Kansas City has no shortage of people who will build you a website. Freelancers, agencies, marketing firms, guys who do "websites on the side," Fiverr sellers in other countries, and everything in between. The quality, reliability, and business outcomes vary enormously.
Here's what to actually look for before you hand anyone a deposit.
Portfolio First, Everything Else Second
The most important thing you can evaluate is the work. Ask for a portfolio. Look at the actual live sites they've built — not mockups or screenshots, but real URLs you can click through. Ask yourself:
- Does the work look professional or templated?
- Does it load fast on your phone?
- Would you be comfortable sending a customer to a site like this?
- Is the design quality consistent, or does it vary wildly between projects?
If a designer can't show you real live work, that's a red flag. Everyone has a first project, but everyone also has an explanation — and the quality of that explanation tells you a lot.
Understand What You're Actually Getting
Ask these questions before signing anything:
- Will I own the code? Some designers build on platforms where you're locked in — leave them and the site disappears.
- What platform are you building on? WordPress, Squarespace, custom code — the platform choice has long-term cost and maintenance implications.
- What's included after launch? Is there a support window? What happens if something breaks in month two?
- How many revision rounds are included? Two rounds is standard. Unlimited revisions is a warning sign — it usually means vague scope and slow delivery.

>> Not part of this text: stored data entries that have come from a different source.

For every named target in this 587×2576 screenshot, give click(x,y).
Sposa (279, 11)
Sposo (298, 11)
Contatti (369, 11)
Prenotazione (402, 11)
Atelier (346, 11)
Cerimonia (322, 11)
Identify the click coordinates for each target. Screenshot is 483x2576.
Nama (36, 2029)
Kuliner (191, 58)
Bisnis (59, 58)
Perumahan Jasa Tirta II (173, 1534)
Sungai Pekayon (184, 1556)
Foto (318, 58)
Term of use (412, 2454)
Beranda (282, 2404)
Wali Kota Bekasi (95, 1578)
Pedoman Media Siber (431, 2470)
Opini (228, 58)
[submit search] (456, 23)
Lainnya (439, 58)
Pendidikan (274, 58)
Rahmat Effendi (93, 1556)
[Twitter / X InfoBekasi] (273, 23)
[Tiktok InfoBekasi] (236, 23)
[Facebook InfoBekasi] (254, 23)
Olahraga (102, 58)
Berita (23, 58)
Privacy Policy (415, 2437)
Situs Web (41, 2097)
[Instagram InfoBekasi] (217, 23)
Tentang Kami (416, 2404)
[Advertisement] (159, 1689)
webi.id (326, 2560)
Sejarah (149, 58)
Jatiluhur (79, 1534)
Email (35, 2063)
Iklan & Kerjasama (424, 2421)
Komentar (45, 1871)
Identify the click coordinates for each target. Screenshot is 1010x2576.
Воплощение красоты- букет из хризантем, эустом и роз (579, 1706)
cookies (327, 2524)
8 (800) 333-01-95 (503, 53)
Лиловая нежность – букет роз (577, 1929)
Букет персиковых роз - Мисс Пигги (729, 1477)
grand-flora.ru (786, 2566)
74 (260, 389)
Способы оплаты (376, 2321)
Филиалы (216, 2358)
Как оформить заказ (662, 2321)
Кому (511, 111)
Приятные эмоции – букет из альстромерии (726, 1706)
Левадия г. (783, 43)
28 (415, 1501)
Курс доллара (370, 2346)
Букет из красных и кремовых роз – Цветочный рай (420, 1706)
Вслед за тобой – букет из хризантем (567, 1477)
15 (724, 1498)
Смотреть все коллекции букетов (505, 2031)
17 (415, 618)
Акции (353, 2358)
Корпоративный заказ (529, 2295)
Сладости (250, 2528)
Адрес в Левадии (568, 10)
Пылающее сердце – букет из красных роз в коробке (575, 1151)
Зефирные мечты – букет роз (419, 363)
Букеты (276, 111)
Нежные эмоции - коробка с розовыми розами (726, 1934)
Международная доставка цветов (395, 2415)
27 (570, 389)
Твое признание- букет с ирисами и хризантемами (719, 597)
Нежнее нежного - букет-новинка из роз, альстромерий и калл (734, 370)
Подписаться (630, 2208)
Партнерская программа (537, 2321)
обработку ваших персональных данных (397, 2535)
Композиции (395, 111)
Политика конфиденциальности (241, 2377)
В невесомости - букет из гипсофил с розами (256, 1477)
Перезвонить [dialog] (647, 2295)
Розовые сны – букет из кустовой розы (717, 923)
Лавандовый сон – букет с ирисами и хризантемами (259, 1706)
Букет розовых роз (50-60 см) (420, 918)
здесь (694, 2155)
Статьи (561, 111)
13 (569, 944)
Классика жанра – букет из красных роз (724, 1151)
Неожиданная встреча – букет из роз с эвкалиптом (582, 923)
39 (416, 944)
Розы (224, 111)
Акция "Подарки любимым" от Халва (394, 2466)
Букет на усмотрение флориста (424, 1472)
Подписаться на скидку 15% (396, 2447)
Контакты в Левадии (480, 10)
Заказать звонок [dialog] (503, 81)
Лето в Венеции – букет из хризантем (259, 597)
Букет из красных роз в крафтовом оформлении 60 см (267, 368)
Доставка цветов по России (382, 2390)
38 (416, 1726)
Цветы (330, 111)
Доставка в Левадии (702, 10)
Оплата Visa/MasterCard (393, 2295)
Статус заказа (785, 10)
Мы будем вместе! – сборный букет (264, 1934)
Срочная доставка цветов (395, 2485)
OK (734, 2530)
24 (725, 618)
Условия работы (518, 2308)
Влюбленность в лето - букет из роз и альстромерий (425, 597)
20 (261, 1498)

Beware of Monthly Retainers Upfront
Some KC web designers pitch a low build price but attach ongoing monthly fees — hosting, maintenance, "priority support." These arrangements can cost $150–$500/month indefinitely. Before you know it, you've paid more than a custom build would have cost, and you still don't own anything.
Ask: "What happens if I stop paying the monthly fee?" If the answer is "your site goes down" or "we transfer it but charge a migration fee," you're renting, not owning. That changes the economics significantly.
Communication Style Matters More Than You Think
A designer who takes 3 days to respond to your initial inquiry will take 3 days to respond during the project. How responsive someone is in the sales process is a reliable preview of how responsive they'll be when you have a revision request or a post-launch issue.
Look for: clear communication, a defined process, a realistic timeline they can explain, and someone who asks about your business goals — not just your color preferences.
Get the Price in Writing Before You Start
Scope creep is the most common source of conflict in web design projects. "Can you also add a blog?" "Can you change the font on every page?" "I want to add three more pages I forgot to mention" — all of these can push a project past its original budget if the scope isn't clearly defined upfront.
A professional designer will give you a written proposal with a clear scope of work, what's included, what's not, the timeline, the payment structure, and what happens if scope expands. If you're getting a verbal quote or a one-line email, ask for something more formal before you proceed.
What AuroWeb's Process Looks Like
For context: our process starts with a detailed intake form that documents your business, goals, design preferences, competitors, and content. We follow up with a written flat-fee proposal within 24 hours. You get a live preview link when the build is ready, two rounds of revisions, and a 30-day post-launch support window. You own all the code. Hosting is on Netlify's free tier. No monthly fees, no lock-in.
That's the standard you should expect from anyone you hire — whether it's us or someone else.